Jaki będzie ten rok dla "starego" szpitala?
– Nie wiemy, co nas czeka w tym roku. Dużym problemem dla nas jest podwyżka płacy minimalnej. Roczny koszt podwyżek u nas to 504 tysiące złotych. A gdybyśmy chcieli dodać po 200 złotych pozostałemu personelowi, to jest obciążenie rzędu kolejnego pół miliona. Mamy 423 pracowników. Myślę, że trzeba będzie zmodyfikować kontrakty i ryczałty, zwiększyć wycenę usług. To nie jest problem tylko tego szpitala, ale całej ochrony zdrowia w Polsce. Jesteśmy w tej specyficznej sytuacji, że jesteśmy spółką samorządową, która jak gdyby musi się sama sfinansować. Musimy tak gospodarować środkami, żeby szpital nie popadał w długi. Taka sytuacja była 15 lat temu. Wtedy szpital został zlikwidowany. Od tego czasu spółka co roku się bilansuje, ale rok 2019 był specyficznym rokiem. Na dzień dzisiejszy jeszcze nie wiem czy się zbilansujemy.
Od czego to zależy?
– Najważniejsze jest rozliczenie z Narodowym Funduszem Zdrowia.

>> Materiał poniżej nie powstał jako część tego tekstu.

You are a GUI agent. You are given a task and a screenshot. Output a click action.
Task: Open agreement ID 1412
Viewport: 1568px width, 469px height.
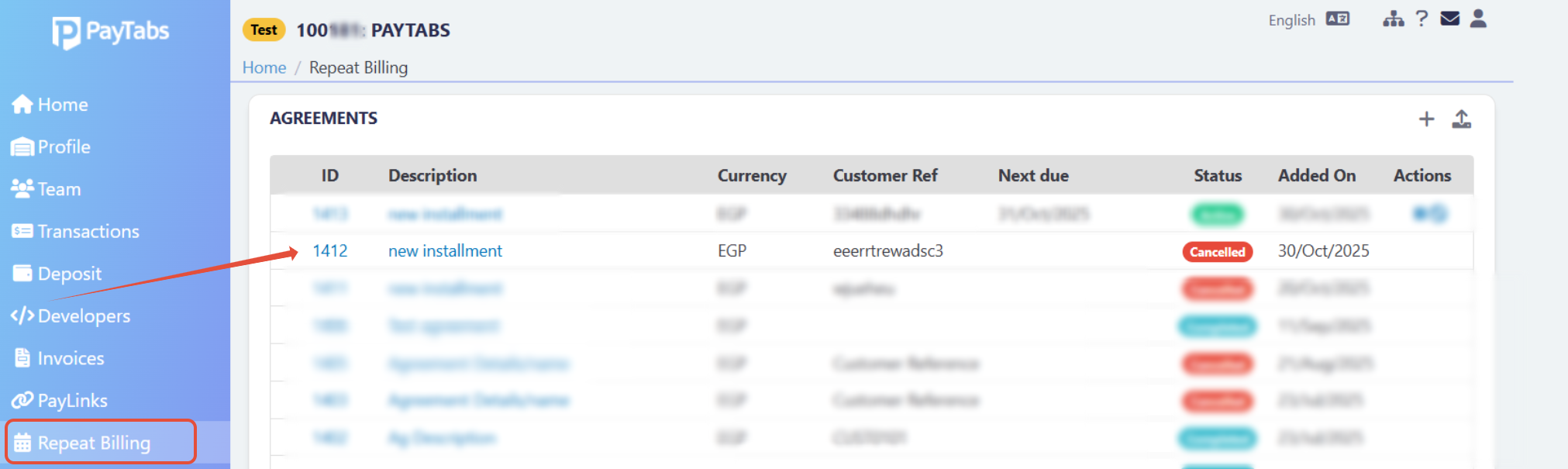(329, 251)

Oprócz ryczałtu mamy kontrakty na różne usługi. Osobne kontrakty na endoplastykę i hematologię. Są to jedyne środki, które możemy pozyskać z NFZ. Ryczałt się wylicza z wzoru. Jest ustalony. Wykonanie endoprotezoplastyki kosztowało około 900 tysięcy więcej niż było zaplanowane. Zakładając optymistycznie, że fundusz nam za to zapłaci, to szpital się zbilansuje. Pozytywną stroną jest to, że nie mamy żadnych zobowiązań. Finansujemy się na bieżąco. Na podwyżki minimalnego wynagrodzenia nie ma niestety pieniędzy w kontrakcie z NFZ.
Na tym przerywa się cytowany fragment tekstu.